Impractical for Large Databases #98

Clashsoft · 2024-12-07T17:56:26Z

I tried to dump my CouchDB containing a replica of the npm registry. About 160 GB.

With the architecture of this script, it is borderline unusable. There are too many unnecessary space "optimizations" that lead to numerous temporary full copies of the file. On a HDD, this takes way too much time. Example:

    $echoVerbose && echo "... INFO: Stage 2 - Duplicate curly brace removal"
    # Approx 1Byte per line removed
    KBreduction=$((`wc -l ${file_name} | awk '{print$1}'` / 1024))

The wc -l alone takes more than 10 min at 200 MB/s. Why would I waste this time to remove (in this case) an insignificant 3 MB from the file size?

The text was updated successfully, but these errors were encountered:

dalgibbard · 2024-12-07T19:32:15Z

It's been a long while since I looked at this script, but pretty sure the curly brace removal is needed in order for the resulting files to be valid for import.

However, the 'wc' call is just noting space reduction for reporting... Can probably just comment that out, but it's not going to be a quick operation either way...
I'm not that convinced that couchDB as an NPM reg replica is a good use case even tbh :) but that's not in scope here.
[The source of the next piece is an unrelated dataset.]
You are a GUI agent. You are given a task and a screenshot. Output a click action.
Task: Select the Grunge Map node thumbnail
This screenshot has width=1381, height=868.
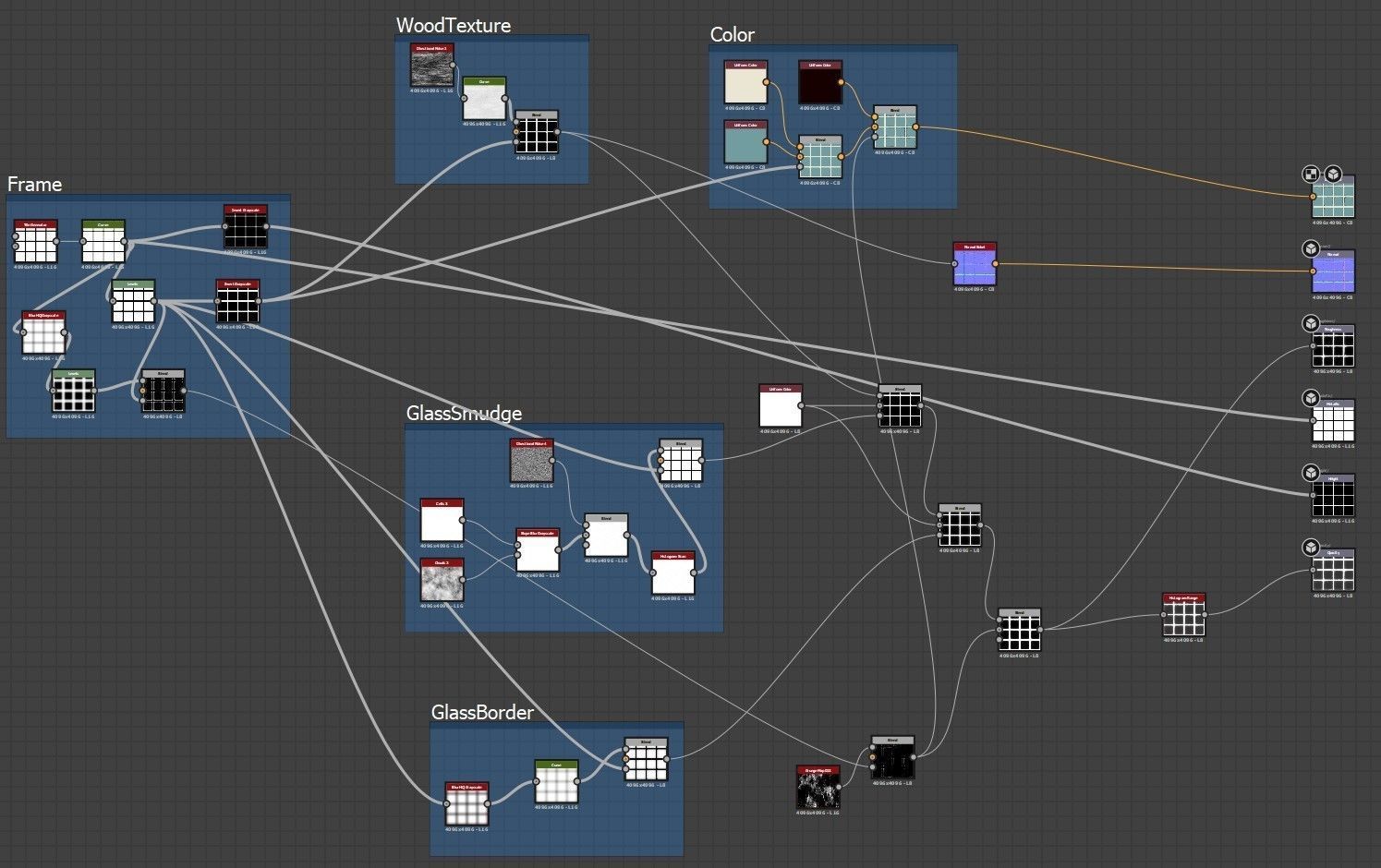pos(818,788)
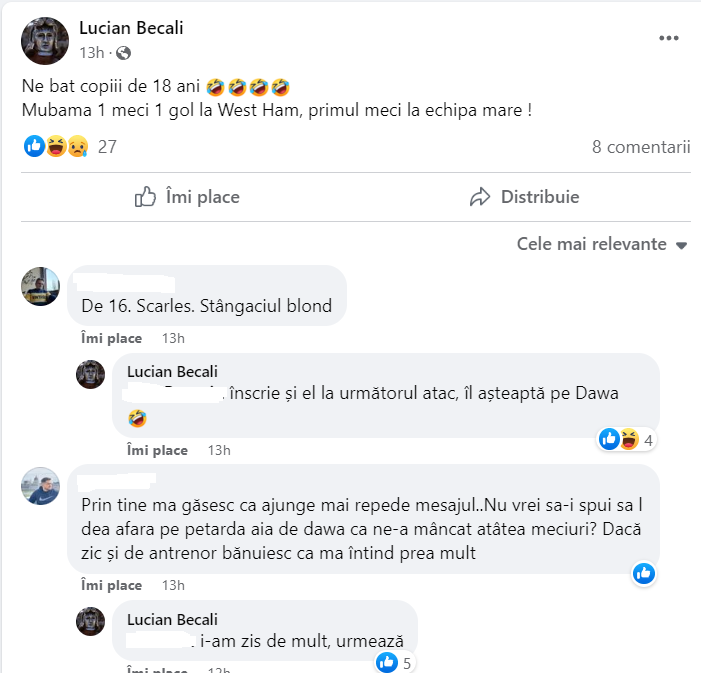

Sounds like you would be well placed to time each of the steps and report on which ones are negatively affecting the process, but have only pointed at one line which can be commented out so far (this isn't me complaining, just being specific about needed info :) )

What's your total export time? What time would you be expecting instead?
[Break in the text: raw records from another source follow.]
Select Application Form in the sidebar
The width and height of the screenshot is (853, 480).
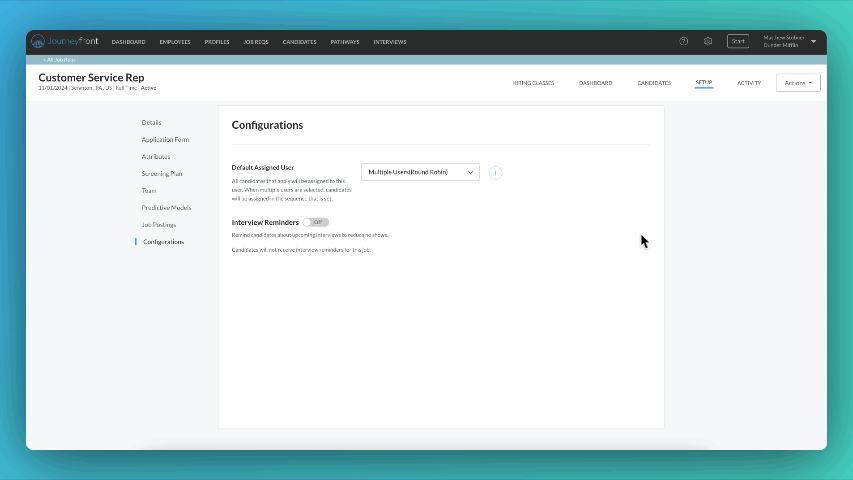[x=165, y=140]
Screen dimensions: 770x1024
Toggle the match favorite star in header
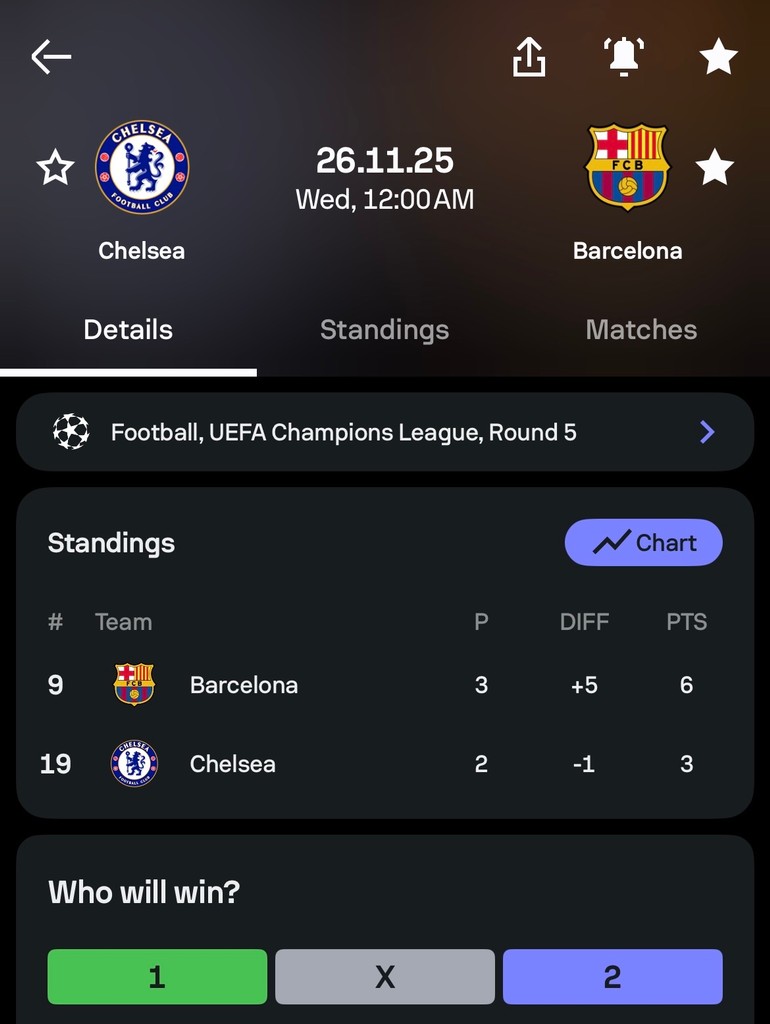[718, 57]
Clashsoft · 2024-12-07T20:57:17Z

Thanks for the quick response :)

Yes, I'm am also not very happy with the fact that npm replica is done this way :) (I went through 5 or 6 different tools today, just to migrate this damn database to a new server. Of course regular replication does not work for other reasons...)

I cancelled the script after the initial curl request was done, because I saw what would happen in later steps. I had to do some other operation on the json and the initial file was good enough for that.

The curl _all_docs download took 2-3 hours, it was about 20-30 MB/s.
Ideally, all the processing would happen in between, by streaming and piping all the different steps together.
I know this would be a rather big undertaking especially considering it's a script.
Just wanted to share my comment for anyone who stumbles upon the tool in the future :)

dalgibbard · 2024-12-07T21:07:28Z

Makes sense, I think ultimately, any real improvement would be from moving it to a compiled language (eg. Golang) for improved in-stream processing and regex speed etc

Edit: though I wonder about the server-side speed limitations for _all_docs tbh too :)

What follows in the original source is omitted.